I switched from Netscape to IE when I realized the application had become
bloated beyond recognition. I didn't need an email client inside of Netscape,
I didn't need a news reader inside of Netscape, I didn't need all of these
things.

I'm seeing shades of this in Firefox. Specifically, Firefox Sync.

It's a great idea, for some people. However in my scenario my tabs and
bookmarks in one location are completely different from my tabs and bookmarks
in another. I don't need the ability to bridge them. It would be a neat add
on, but I don't need it built into the core.

That is what made Firefox great in the first place. Add ons. That's why I've
stuck with Firefox. Add ons. Features like Sync are cool, but in my opinion
they should be optional add ons.

------
bediger
What's the backstory here?
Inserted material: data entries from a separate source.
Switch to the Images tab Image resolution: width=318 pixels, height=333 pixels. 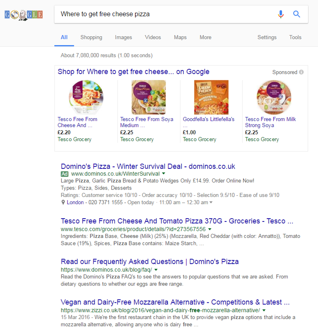[x=123, y=37]
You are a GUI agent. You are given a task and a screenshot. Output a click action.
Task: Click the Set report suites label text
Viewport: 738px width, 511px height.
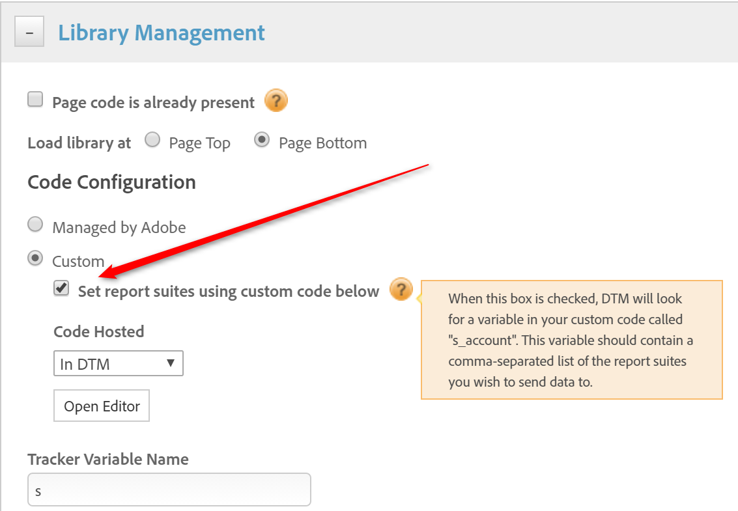(x=228, y=291)
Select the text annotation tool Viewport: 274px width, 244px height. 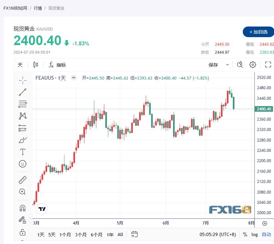point(22,152)
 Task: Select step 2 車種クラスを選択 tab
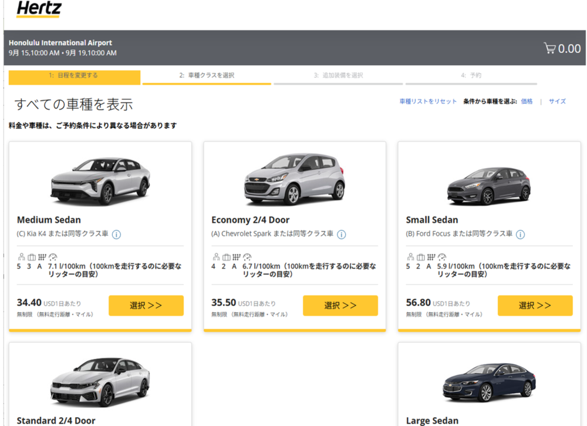coord(207,76)
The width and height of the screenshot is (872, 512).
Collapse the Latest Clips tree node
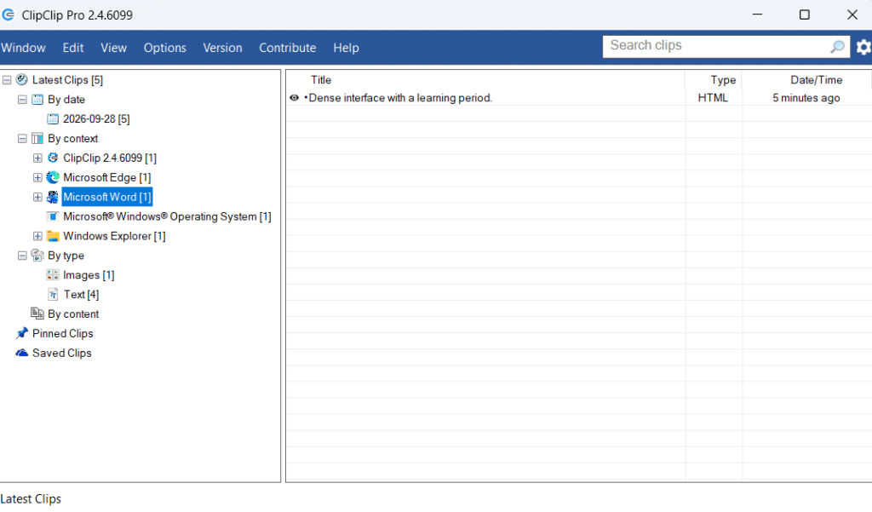tap(7, 80)
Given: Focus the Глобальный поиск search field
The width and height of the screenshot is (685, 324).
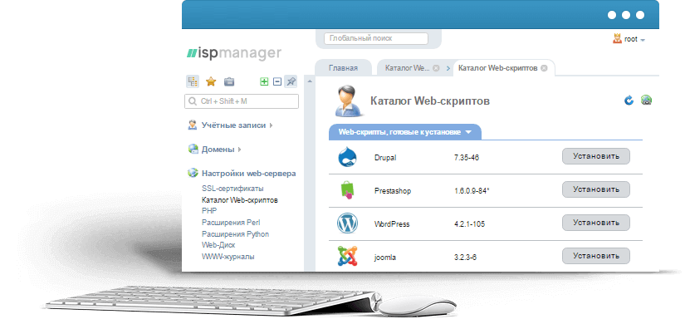Looking at the screenshot, I should pyautogui.click(x=376, y=38).
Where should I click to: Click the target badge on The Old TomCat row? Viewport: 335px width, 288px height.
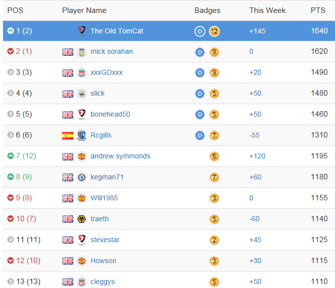pyautogui.click(x=199, y=31)
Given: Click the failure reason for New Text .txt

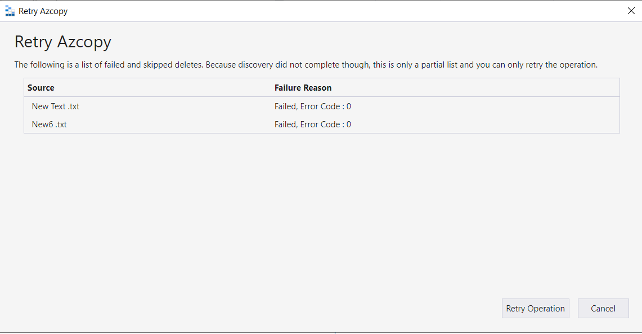Looking at the screenshot, I should point(312,106).
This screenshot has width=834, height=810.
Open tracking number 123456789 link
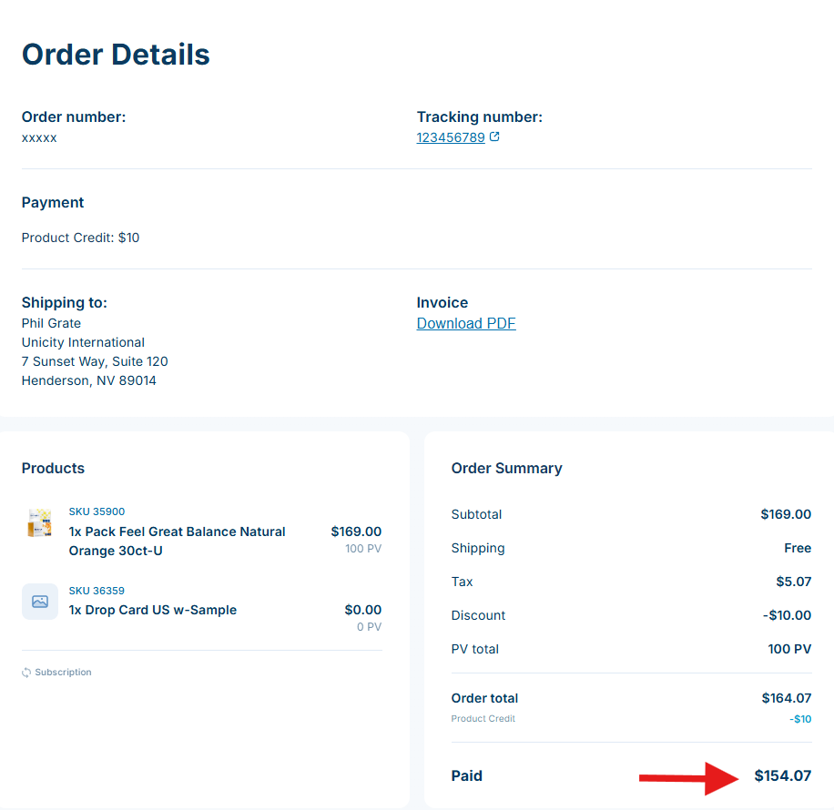451,138
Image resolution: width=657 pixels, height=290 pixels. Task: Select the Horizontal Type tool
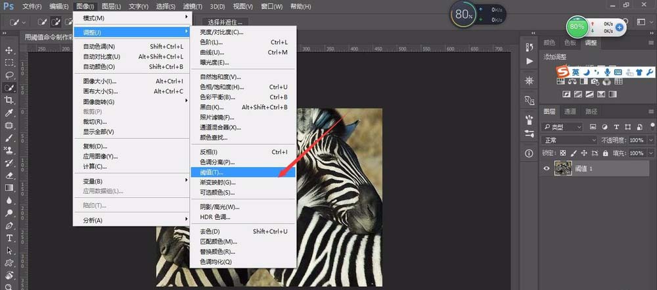click(x=9, y=238)
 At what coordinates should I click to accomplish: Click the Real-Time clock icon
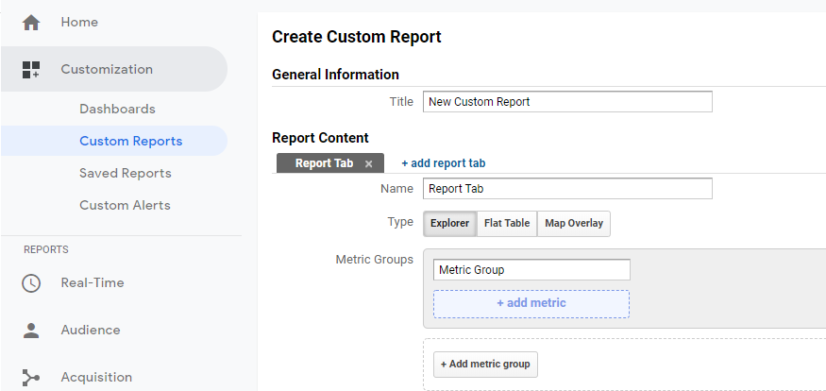(31, 282)
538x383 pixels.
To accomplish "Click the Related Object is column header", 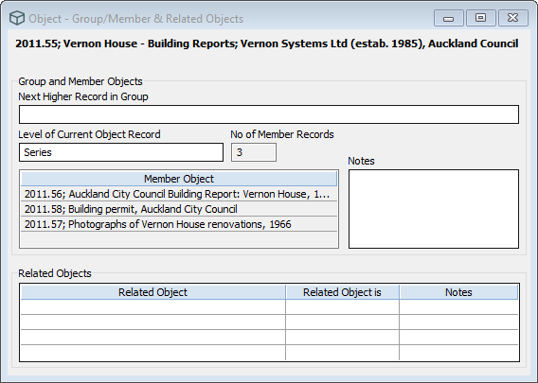I will [342, 292].
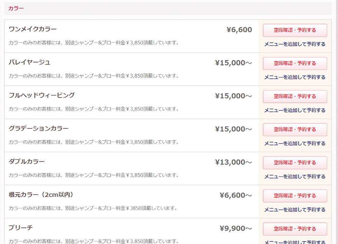Reserve 根元カラー(2cm以内) with the booking button
Screen dimensions: 338x244
[295, 196]
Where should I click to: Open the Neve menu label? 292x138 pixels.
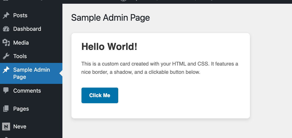pyautogui.click(x=20, y=127)
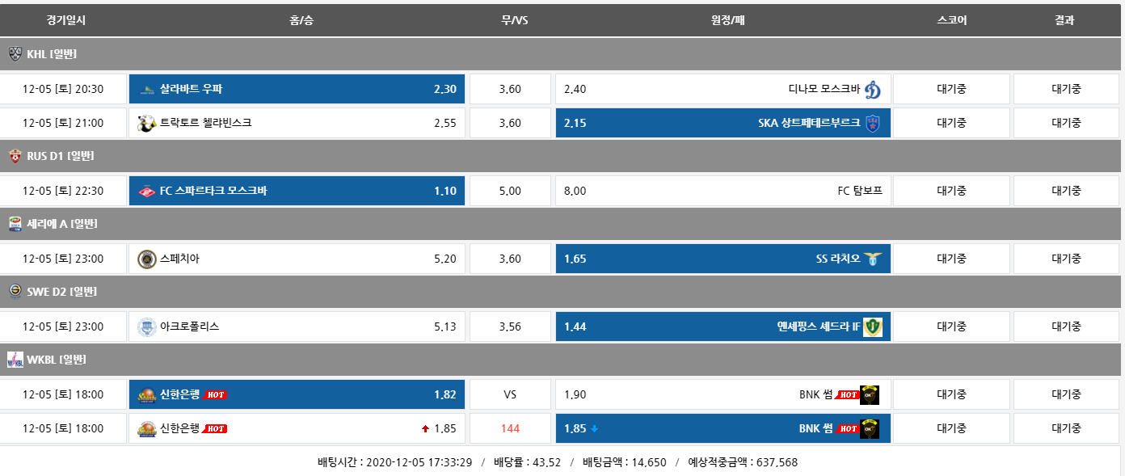Click the 홈/승 column header
1125x476 pixels.
pyautogui.click(x=301, y=21)
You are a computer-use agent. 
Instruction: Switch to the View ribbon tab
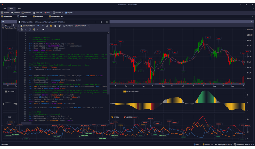19,9
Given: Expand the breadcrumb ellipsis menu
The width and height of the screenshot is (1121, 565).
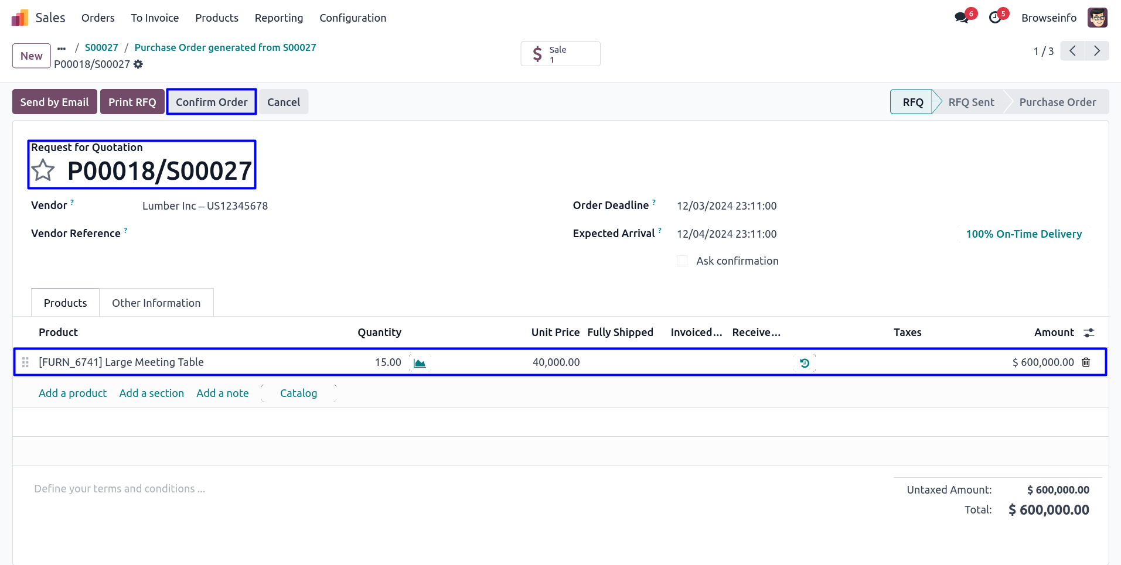Looking at the screenshot, I should (62, 48).
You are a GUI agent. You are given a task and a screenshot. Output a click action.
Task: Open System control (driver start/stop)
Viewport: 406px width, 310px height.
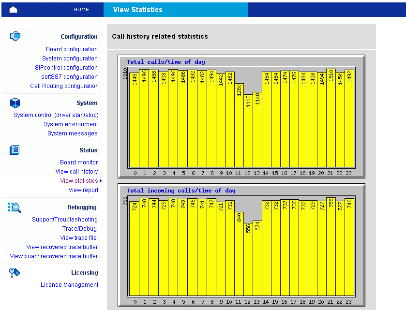pos(56,115)
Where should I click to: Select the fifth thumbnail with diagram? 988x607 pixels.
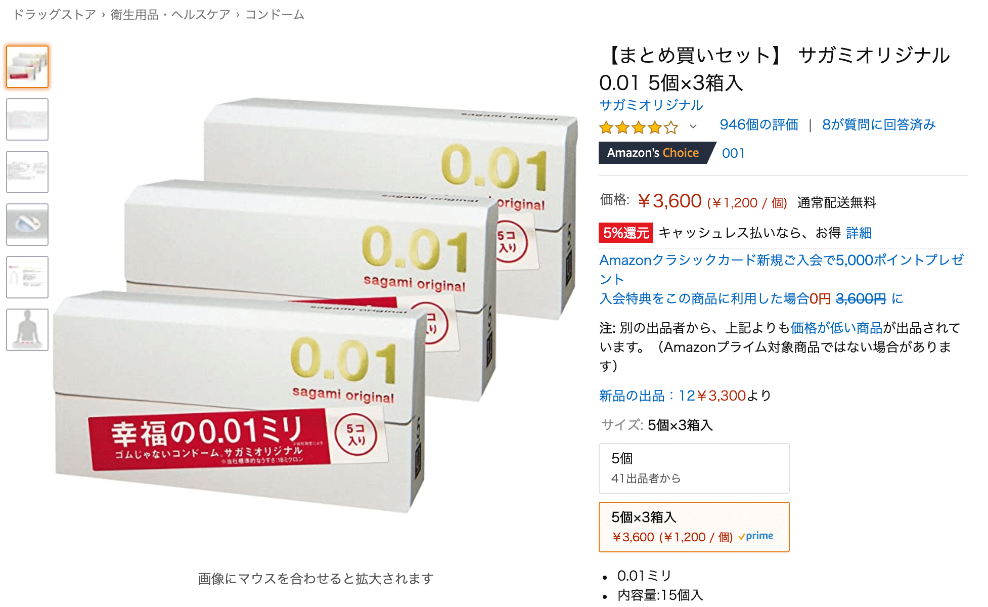[x=27, y=277]
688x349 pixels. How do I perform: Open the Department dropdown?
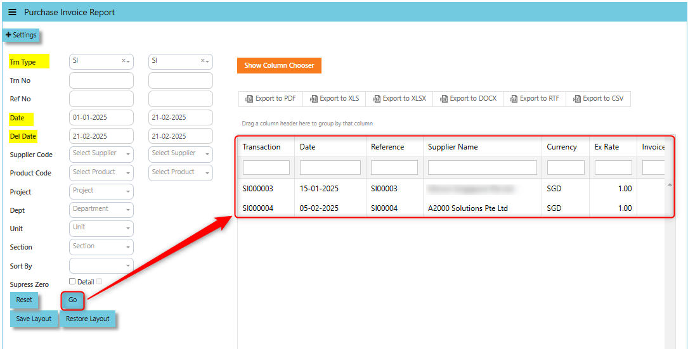(x=101, y=210)
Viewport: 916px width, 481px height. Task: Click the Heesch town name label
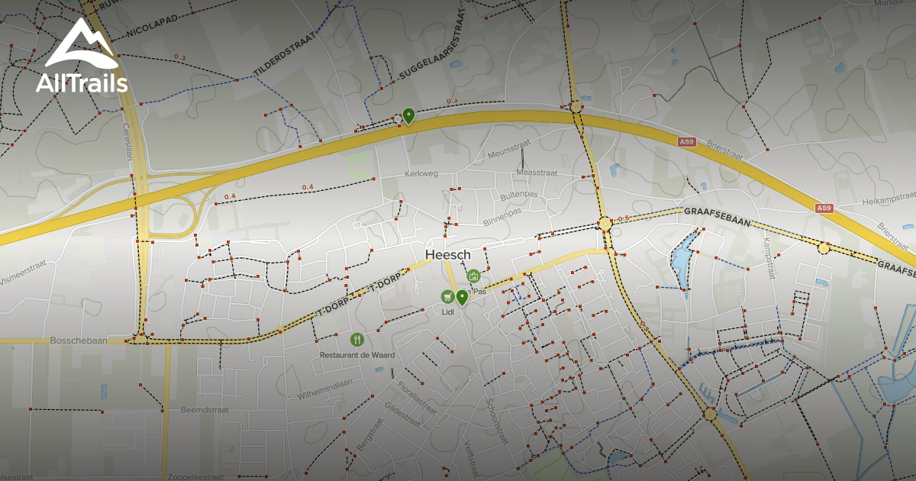click(447, 255)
You usually only see this style of contrariness in
old timers, and it's usually reserved for IBM.

Did Ed Bott have some skin in IE6, and he's upset that Firefox blew a hole in
the side of Microsoft's lack of maintenance on IE6?

------
Timmy_C
This article argues that apps are the only future for browsers and by virtue
of the fact that Firefox doesn't have a dedicated "app ecosystem" it will be
extinct.

I don't follow the reasoning since I don't really see why I have to use
Internet Explorer to use a Microsoft web app just as I don't have to use
Chrome in order to get my Gmail.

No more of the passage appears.